This officer concurs with the Department's decision that the lot on which operates (sic) the seasonal Hidden Valley Golf course business is an asset to be considered towards the spousal assets. The representative's request for exclusion of the miniature golf course property as home property cannot be accepted. A review of the provisions of the lease indicates the appellant's ability to sell the property after the exercise or declining of the purchase option by the leassee (sic)/business operator and the lease CT Page 5741-bj provides the procedures involved. Neither the lease nor the purchase option provision makes the property's value "inaccessible" to the appellant. The value of the property is available to the appellant per the lease terms and it is expected that there would not have been a resigned lease after a Title XIX long term care application without consideration of the Department's decision on the value of the property toward eligibility. The value of the non-home property, even when productive as in this case, must be considered as a countable asset in the Title XIX Medical Assistance Program must be reduced.
(Decision, p. 8-10.)
In support of these conclusions, the FHO made twenty separate findings of fact:
1. On August 25, 1999 an application for title XIX Medical Assistance was received on behalf of the appellant's spouse, a nursing home patient.
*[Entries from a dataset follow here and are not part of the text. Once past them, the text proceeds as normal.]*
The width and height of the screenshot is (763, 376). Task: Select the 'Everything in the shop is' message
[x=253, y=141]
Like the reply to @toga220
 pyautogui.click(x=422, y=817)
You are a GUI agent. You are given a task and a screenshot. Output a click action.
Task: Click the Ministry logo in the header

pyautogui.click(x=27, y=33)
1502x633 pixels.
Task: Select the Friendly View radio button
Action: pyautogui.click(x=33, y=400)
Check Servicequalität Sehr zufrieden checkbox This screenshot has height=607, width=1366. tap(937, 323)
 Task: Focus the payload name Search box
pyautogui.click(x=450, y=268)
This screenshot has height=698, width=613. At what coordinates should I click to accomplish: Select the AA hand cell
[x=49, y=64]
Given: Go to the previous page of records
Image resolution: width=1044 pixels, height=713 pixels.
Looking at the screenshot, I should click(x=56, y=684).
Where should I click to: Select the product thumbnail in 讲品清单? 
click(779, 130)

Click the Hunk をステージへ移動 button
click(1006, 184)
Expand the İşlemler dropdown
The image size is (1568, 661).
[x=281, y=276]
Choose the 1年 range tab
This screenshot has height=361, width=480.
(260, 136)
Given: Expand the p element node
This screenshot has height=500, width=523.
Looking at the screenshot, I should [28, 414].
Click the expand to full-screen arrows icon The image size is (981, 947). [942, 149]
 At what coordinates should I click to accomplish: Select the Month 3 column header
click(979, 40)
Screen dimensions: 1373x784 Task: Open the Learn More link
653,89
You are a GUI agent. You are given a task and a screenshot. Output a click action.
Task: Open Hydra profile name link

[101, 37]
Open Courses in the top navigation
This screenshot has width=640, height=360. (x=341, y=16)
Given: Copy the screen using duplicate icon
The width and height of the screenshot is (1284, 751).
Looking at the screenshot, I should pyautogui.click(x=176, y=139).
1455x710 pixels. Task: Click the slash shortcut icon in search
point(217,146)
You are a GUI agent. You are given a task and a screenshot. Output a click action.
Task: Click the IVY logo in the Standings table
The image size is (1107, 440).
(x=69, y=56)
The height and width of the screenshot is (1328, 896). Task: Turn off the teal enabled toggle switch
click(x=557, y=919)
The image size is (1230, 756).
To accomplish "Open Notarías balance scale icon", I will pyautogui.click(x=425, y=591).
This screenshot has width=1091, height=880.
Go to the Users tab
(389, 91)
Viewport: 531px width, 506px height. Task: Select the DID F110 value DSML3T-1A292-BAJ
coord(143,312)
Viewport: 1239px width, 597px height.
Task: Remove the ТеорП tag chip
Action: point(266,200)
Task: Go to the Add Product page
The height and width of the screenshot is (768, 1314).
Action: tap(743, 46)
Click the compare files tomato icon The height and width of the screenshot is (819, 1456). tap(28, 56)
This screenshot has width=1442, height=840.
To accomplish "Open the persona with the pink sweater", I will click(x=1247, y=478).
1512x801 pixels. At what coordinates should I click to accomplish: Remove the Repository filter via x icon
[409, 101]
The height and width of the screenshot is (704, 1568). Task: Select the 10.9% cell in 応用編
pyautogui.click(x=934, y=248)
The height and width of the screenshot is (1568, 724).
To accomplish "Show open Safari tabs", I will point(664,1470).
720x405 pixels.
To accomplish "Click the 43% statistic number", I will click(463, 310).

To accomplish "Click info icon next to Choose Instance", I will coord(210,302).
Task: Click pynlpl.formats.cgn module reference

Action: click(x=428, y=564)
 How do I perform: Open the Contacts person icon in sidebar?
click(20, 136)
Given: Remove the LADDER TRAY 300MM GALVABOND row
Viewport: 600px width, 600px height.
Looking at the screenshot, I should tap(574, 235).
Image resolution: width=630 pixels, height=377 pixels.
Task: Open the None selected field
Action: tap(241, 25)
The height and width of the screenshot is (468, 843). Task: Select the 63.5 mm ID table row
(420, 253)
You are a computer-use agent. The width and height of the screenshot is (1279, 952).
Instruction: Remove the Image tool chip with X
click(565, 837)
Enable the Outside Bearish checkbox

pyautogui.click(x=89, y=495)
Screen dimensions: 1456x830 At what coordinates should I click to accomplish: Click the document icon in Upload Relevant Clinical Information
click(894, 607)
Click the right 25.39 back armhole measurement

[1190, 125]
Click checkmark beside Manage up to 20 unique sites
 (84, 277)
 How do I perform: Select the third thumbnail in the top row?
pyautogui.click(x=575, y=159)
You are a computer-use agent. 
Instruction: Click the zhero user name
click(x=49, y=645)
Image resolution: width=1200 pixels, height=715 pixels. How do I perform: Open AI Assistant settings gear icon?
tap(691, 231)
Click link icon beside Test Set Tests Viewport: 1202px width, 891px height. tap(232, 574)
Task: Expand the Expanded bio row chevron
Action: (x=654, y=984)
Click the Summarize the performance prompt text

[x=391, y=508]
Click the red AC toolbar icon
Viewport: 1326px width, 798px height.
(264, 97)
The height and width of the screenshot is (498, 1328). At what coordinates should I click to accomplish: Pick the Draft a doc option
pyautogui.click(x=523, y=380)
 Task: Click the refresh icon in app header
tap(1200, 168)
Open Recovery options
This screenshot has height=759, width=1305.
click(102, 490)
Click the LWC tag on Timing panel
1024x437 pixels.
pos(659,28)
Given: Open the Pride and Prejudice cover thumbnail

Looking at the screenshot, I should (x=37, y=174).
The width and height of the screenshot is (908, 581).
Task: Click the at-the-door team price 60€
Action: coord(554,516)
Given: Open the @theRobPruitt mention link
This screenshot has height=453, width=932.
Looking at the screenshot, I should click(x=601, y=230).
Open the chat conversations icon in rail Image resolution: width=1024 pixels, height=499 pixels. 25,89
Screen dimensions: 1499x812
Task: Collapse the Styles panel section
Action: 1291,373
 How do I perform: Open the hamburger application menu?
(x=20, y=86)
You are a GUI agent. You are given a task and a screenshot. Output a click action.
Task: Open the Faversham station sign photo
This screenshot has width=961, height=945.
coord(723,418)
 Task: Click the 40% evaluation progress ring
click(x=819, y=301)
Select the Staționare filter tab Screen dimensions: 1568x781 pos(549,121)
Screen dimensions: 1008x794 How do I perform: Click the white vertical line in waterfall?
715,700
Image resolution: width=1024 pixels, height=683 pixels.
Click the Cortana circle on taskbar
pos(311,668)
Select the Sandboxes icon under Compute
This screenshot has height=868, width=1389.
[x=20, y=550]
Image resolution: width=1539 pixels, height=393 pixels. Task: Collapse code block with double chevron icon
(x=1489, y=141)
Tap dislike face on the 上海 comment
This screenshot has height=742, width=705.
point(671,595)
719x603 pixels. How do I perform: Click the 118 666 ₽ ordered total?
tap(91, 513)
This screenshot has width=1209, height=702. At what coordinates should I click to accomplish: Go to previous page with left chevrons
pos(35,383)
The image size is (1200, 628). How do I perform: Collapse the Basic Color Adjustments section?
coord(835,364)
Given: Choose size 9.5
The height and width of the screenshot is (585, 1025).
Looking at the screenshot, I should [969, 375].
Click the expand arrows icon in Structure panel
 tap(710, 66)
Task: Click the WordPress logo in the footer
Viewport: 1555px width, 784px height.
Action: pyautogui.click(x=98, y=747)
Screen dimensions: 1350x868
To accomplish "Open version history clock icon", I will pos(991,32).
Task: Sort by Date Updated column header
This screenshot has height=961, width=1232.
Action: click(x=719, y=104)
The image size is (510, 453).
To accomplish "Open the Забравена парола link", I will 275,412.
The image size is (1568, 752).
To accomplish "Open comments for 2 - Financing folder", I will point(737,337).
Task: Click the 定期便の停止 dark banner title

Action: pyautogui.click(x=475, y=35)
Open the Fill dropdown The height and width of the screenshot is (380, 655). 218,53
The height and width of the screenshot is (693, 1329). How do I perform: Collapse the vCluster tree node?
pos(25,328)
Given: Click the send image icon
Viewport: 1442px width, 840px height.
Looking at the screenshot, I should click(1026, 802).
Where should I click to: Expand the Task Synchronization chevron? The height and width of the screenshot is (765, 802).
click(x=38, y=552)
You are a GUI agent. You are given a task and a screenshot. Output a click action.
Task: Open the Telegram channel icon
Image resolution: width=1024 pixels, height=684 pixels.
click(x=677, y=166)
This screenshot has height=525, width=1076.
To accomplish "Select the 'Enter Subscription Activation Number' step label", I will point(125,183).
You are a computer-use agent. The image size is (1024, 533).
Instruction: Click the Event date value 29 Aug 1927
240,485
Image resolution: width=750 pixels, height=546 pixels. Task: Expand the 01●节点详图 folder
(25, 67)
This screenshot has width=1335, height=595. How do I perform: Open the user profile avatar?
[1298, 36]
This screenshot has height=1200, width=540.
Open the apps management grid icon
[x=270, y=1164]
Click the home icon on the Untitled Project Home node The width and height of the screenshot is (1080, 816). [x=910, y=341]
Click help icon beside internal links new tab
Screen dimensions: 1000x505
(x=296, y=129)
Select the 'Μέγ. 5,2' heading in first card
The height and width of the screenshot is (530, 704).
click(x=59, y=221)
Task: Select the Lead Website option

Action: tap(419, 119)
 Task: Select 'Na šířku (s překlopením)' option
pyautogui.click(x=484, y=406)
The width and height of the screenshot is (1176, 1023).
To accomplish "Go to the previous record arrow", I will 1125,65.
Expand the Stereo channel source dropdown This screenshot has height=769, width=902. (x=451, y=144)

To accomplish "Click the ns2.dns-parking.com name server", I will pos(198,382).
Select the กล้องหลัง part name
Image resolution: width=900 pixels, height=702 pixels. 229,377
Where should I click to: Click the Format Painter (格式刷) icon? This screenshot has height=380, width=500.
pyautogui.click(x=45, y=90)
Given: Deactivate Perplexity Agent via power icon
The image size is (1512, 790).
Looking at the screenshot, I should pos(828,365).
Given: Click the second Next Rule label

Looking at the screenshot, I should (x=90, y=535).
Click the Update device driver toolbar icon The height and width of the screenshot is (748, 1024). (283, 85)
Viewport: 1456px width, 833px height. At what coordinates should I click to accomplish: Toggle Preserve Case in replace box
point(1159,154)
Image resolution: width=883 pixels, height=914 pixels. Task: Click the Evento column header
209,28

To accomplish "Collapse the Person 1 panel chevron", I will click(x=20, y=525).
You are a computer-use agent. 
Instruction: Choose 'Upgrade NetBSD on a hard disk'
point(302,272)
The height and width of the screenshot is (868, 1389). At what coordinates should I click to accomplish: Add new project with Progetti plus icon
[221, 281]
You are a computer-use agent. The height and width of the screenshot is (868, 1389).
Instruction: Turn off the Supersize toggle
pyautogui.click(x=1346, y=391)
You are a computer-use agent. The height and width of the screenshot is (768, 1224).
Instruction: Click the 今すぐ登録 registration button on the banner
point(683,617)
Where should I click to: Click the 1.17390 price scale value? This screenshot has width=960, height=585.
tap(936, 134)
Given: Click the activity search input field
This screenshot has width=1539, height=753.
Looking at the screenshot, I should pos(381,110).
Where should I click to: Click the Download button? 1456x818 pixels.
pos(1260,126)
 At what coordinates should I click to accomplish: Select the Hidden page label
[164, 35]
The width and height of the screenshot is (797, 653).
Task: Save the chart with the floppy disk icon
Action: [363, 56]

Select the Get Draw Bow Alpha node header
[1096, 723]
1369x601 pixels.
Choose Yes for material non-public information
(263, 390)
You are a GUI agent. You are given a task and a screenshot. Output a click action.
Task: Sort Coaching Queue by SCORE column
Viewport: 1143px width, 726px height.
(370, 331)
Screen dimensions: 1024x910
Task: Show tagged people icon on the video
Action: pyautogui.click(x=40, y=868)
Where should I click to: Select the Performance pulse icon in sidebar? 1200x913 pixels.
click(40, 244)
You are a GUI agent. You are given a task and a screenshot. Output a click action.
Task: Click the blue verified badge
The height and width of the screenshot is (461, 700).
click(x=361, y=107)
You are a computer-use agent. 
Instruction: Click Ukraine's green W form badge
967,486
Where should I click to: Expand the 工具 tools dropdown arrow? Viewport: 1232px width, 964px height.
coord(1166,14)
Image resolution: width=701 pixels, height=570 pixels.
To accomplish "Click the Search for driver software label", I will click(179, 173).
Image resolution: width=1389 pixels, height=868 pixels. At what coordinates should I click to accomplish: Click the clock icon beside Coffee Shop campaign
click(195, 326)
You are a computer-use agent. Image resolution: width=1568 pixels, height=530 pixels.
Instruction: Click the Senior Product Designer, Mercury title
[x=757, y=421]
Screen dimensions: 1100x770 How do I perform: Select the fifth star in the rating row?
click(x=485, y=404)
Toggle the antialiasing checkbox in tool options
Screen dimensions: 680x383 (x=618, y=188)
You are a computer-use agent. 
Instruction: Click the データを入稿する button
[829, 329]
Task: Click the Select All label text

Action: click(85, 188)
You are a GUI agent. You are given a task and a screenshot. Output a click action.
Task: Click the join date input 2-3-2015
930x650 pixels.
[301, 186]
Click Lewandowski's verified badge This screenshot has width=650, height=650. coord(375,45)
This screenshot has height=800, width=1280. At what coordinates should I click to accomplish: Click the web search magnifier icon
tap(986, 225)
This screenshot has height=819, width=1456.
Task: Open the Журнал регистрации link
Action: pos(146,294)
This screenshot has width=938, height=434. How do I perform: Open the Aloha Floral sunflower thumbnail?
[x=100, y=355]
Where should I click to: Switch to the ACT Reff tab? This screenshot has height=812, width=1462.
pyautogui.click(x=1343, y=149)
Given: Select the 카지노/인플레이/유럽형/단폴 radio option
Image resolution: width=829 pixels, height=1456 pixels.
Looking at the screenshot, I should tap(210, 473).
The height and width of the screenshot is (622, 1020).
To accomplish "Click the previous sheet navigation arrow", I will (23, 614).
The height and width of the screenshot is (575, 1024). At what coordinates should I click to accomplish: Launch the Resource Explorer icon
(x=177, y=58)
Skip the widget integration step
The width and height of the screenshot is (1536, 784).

2. The appellant's spouse was first institutionalized on August 17, 1999 when he was admitted to Tandem Health Care in Waterbury, a skilled nursing facility.
3. On or about November 4, 1999 the Department completed an assessment of spousal assets and determined the couple's total assets to be $290,591.59 as of the August 17, 1999 date of institutionalization.
4. As of the date of institutionalization, the couple's counted assets included $35,283.38 in three Webster Bank accounts, a total of $3,753.08 in cash value of John Hancock Life Insurance policies, $1,555.13 in the value of Northeast Utility stocks, and the value of $250,000.00 of non-home property from a commercially leased lot at 2040 West Street, Southington.
5. Included in the Department's assessment of countable assets was the value of $250,000.00 for a CT Page 5741-bk 1.4 acre parcel of land, known as 2040 (also listed as 20600) (sic) West Street, Southington, Connecticut which has been solely owned by the community spouse upon quit claim from her husband on February 29, 1996.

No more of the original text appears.